Aujourd’hui nous célébrons l’armistice de la Seconde Guerre mondiale. L’occasion de revenir sur la terrible histoire de la Shoah.
A l’été 44, le monde, incrédule, découvrait l’existence des camps d’extermination nazis. Que savaient les Alliés ? Combien y avait-il de camps ? Comment fonctionnaient-ils ? Voici ce qu’il faut savoir sur la plus horrible tragédie du XXe siècle.

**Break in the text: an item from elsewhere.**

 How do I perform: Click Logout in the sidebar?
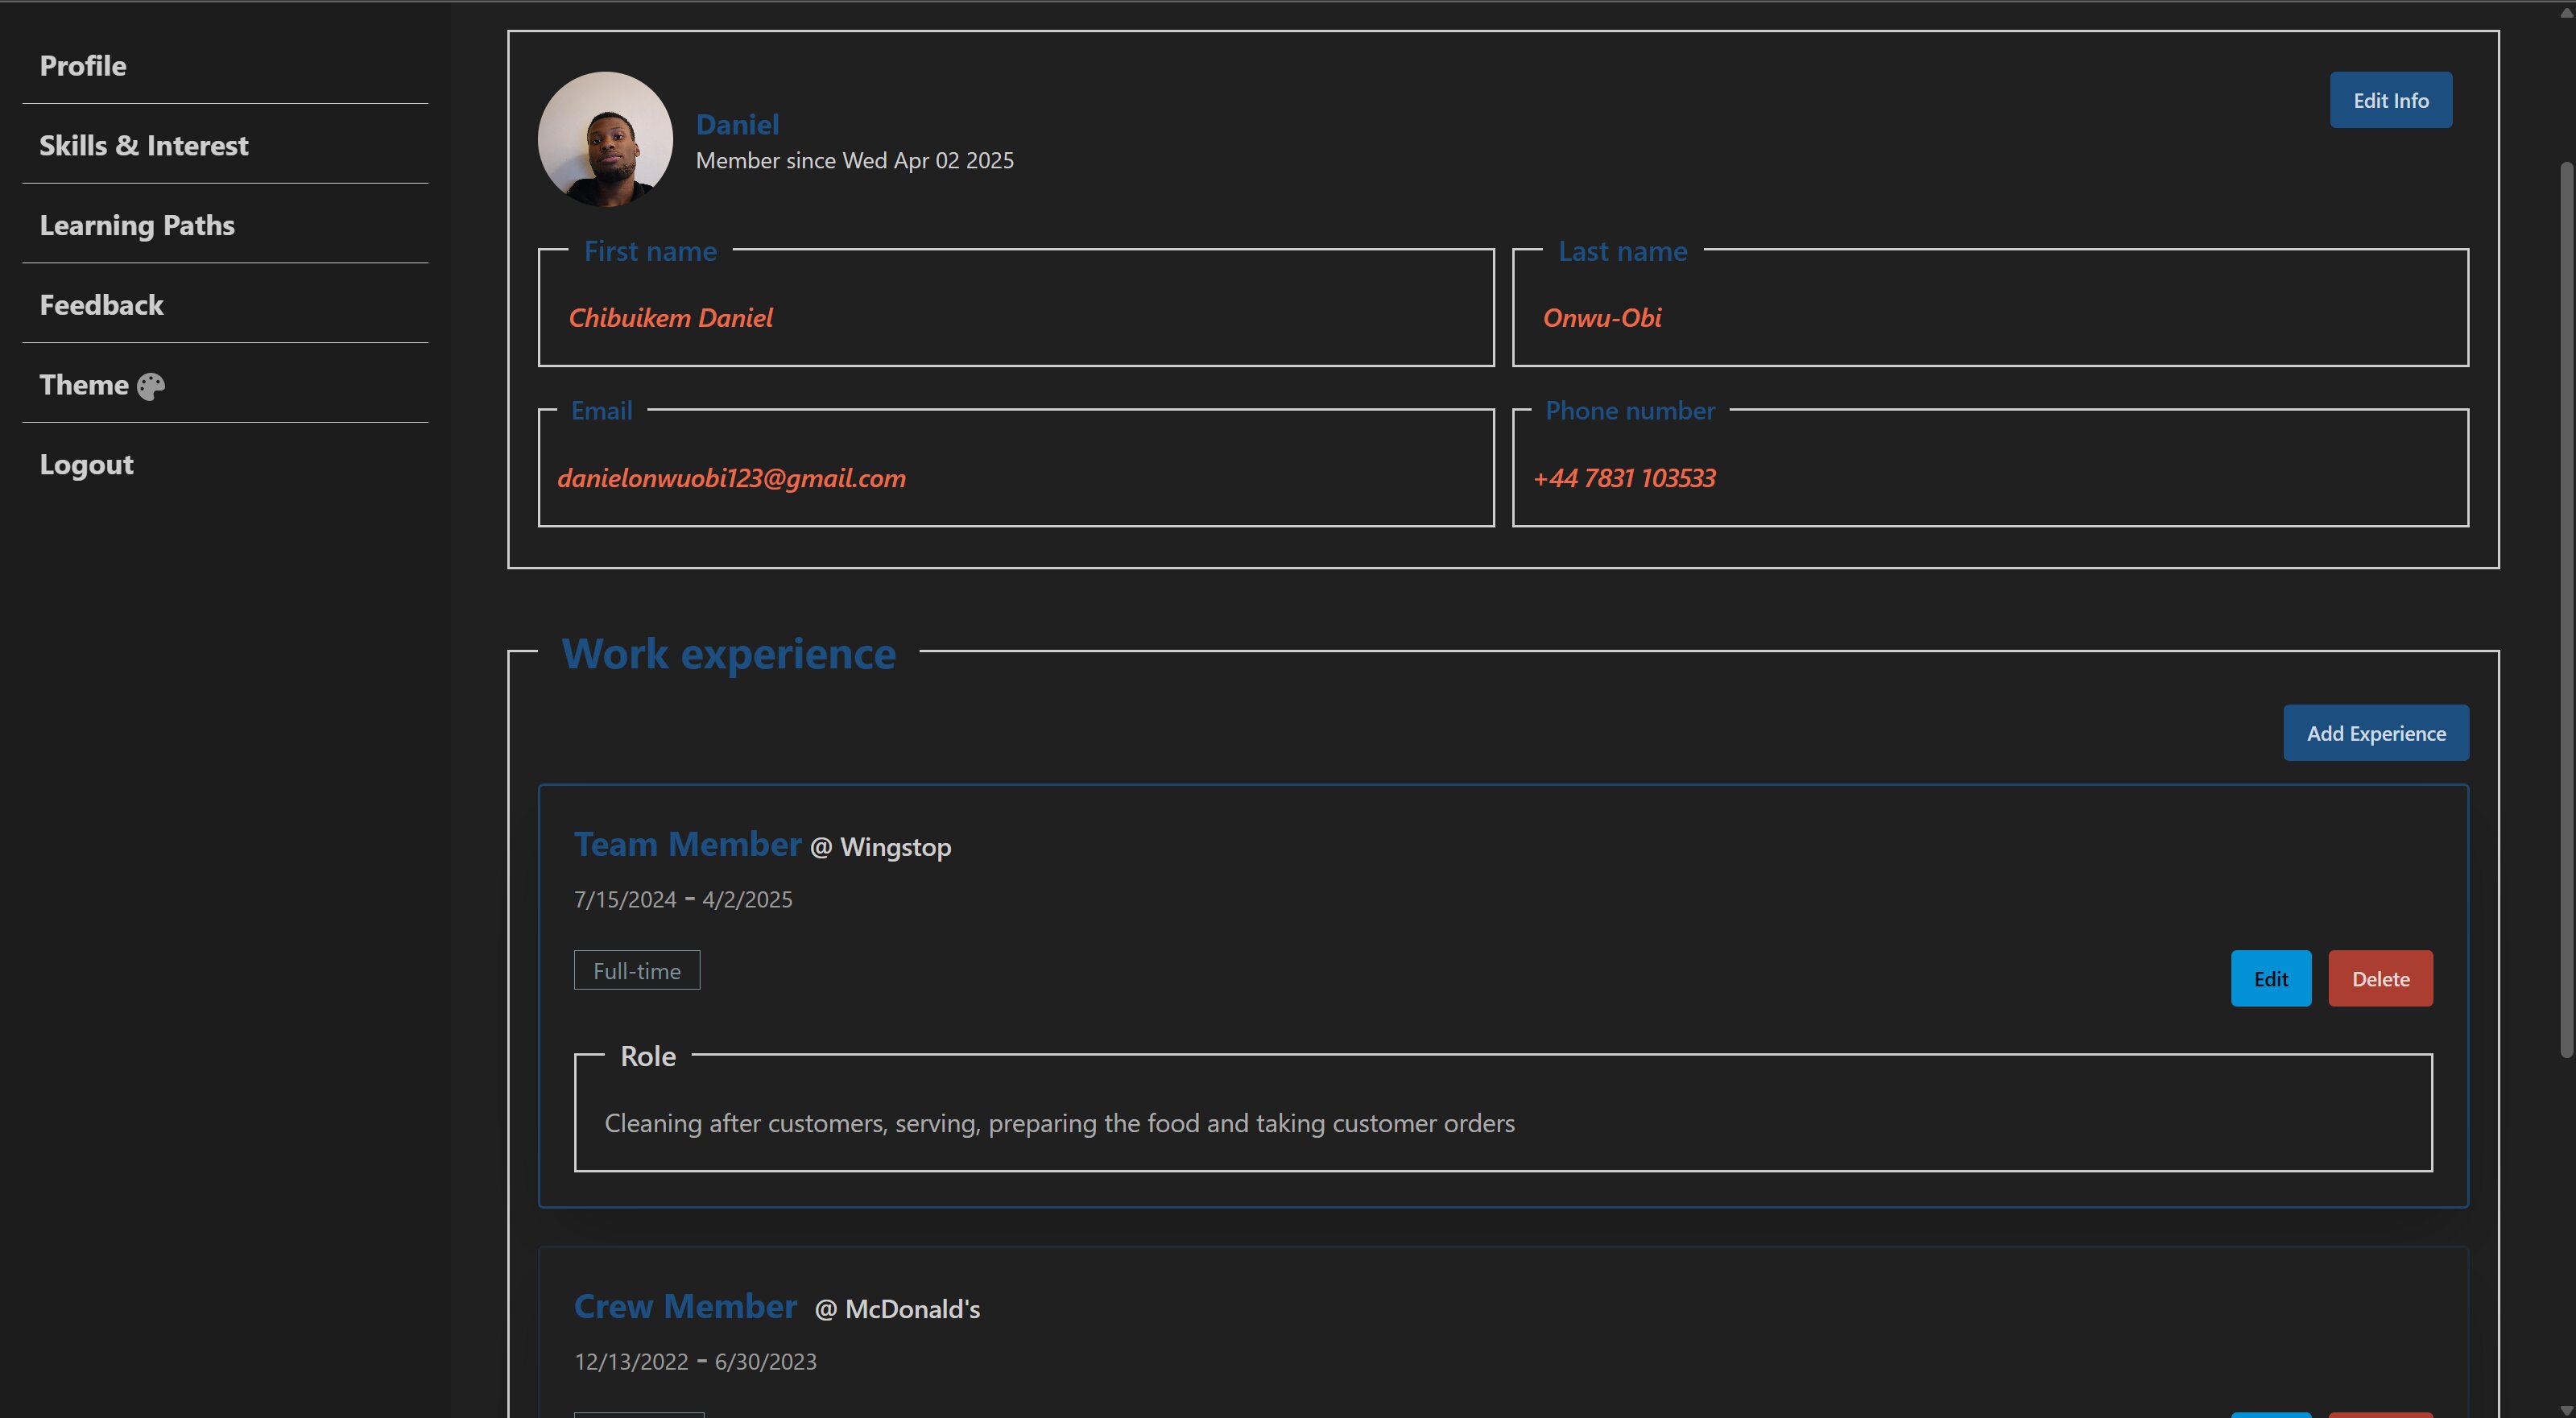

Une légère neige tombait, qui fondait immédiatement, se souvient le général soviétique Petrenko. […] Il commençait à faire sombre, mais nos soldats ont trouvé un appareil et ont fait de la lumière. Des détenus émaciés, en vêtements rayés, s’approchaient de nous et nous parlaient en diverses langues. […] Ce n’est qu’à Auschwitz que j’ai appris le destin des Juifs d’Europe. C’était le 29 janvier 1945. » Des milliers de cadavres, sept tonnes de cheveux, un million de vêtements. Voilà ce que l’Armée rouge trouve à Auschwitz. Il y a environ 7 000 survivants, à bout de forces, la plupart sont incapables de bouger ou de pleurer, encore moins de se réjouir de leur « libération ». Des « cadavres vivants », selon les témoins. Buchenwald, Dachau, Bergen-Belsen, Natzwiller-Struthof… C’était donc ça, les destinations finales des convois transportant, de toute l’Europe, les Tsiganes, les opposants, les « anormaux » aux yeux du IIIeReich. Et les Juifs. Rien que pour la France, environ 76 000 Juifs – sur quelque 300 000 vivant dans le pays avant 1940 – sont déportés pendant la guerre, comme ceux partis après la rafle du Vél’d’Hiv’, à Paris, en juillet 1942… Soixante-dix ans après, que sait-on exactement ? La réponse en dix points.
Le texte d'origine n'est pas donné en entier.